A thin blue line of light beamed above thousands of people during a candlelight vigil May 13 to honor the 273 fallen law enforcement officers – including two from U.S. Customs and Border Protection – whose names were added this year to the National Law Enforcement Officers Memorial in Washington, D.C.
U.S. Attorney General Loretta Lynch and Department of Homeland Security Secretary Jeh Johnson spoke to the audience of law enforcement survivors and officers to recognize the fallen and comfort their loved ones.

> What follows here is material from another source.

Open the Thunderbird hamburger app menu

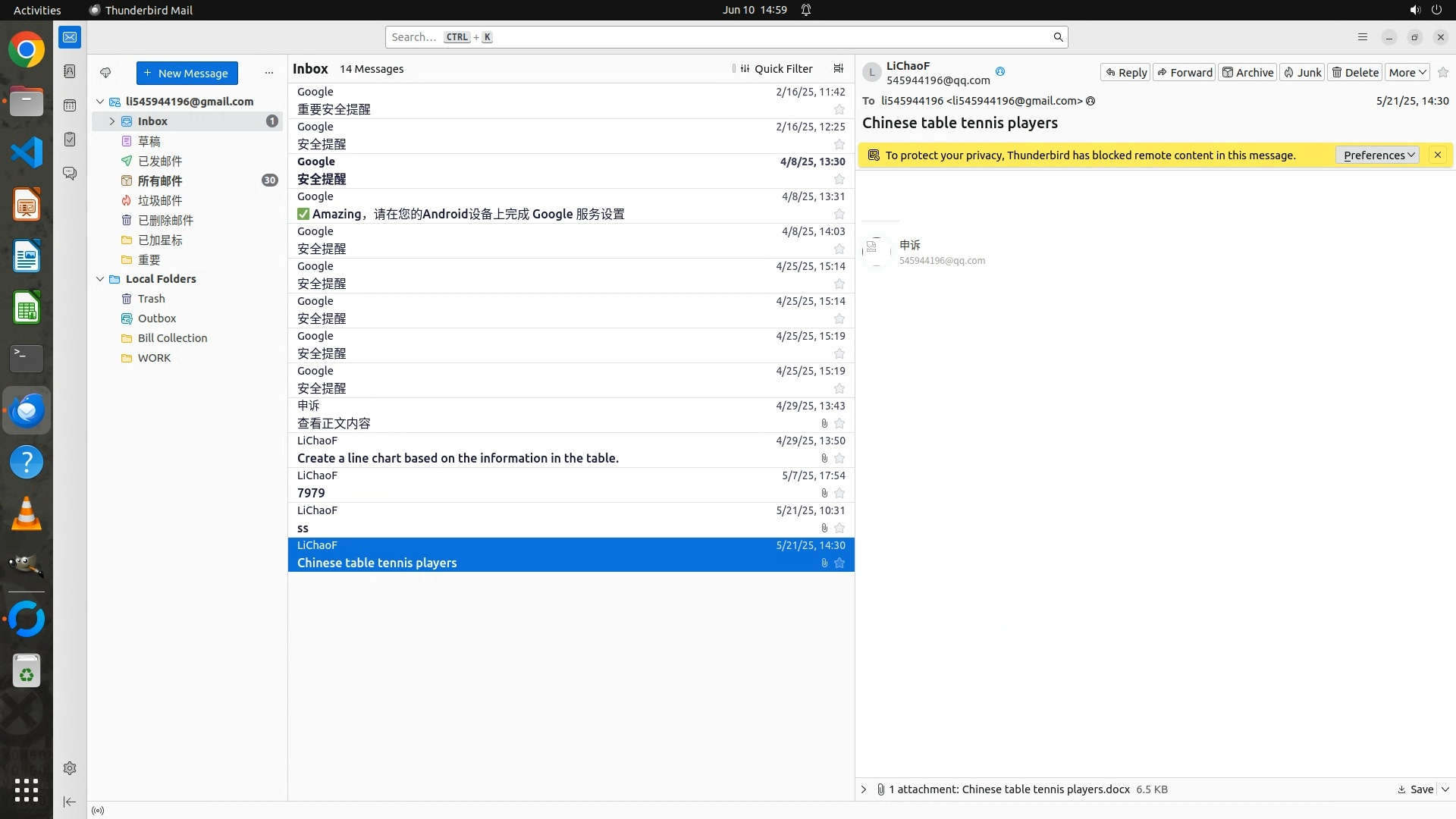tap(1363, 37)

The 20,538 names inscribed on the memorial represent officers who “knew the dangers of their profession, yet were determined to serve their fellow citizens,” said Attorney General Lynch. “In the hearts of all gathered here, the light they brought continues to shine.”
“The actions we take will make a living monument to their service,” she added.
Secretary Johnson introduced his special guest, Lt. Heather Sylve from the Jefferson Parish Sheriff's Office in New Orleans. In March 2015, a man brandishing a machete at Louis Armstrong New Orleans International Airport came within inches of a Transportation Security Administration officer when Lt. Sylve fired three shots, killing the attacker. The Secretary noted how her actions affected him personally by saving one of his DHS employees.
When a law enforcement officer falls, his or her unit pulls together like a family “that supports and protects each other in life and grieves with each other in death,” said Secretary Johnson. “To those who lost a loved one in the line of duty, we will always be your family…we will never stop honoring your loved one.”
During the reading of the names of the fallen added to the memorial – 117 who died in 2014 and 156 belatedly added from prior years – Commissioner Kerlikowske stepped forward to announce the names of CBP’s own: Border Patrol Agents Tyler R. Robledo and Alexander I. Giannini. The names on the memorial, which was dedicated in 1991, date back to the first known law enforcement death in the line of duty in 1791.
Craig W. Floyd, chairman and CEO of the National Law Enforcement Officers Memorial Fund, noted that all remembered on the memorial walls “chose to help those in need and put the welfare of others above their own…no profession is more committed to the principle that all lives matter.”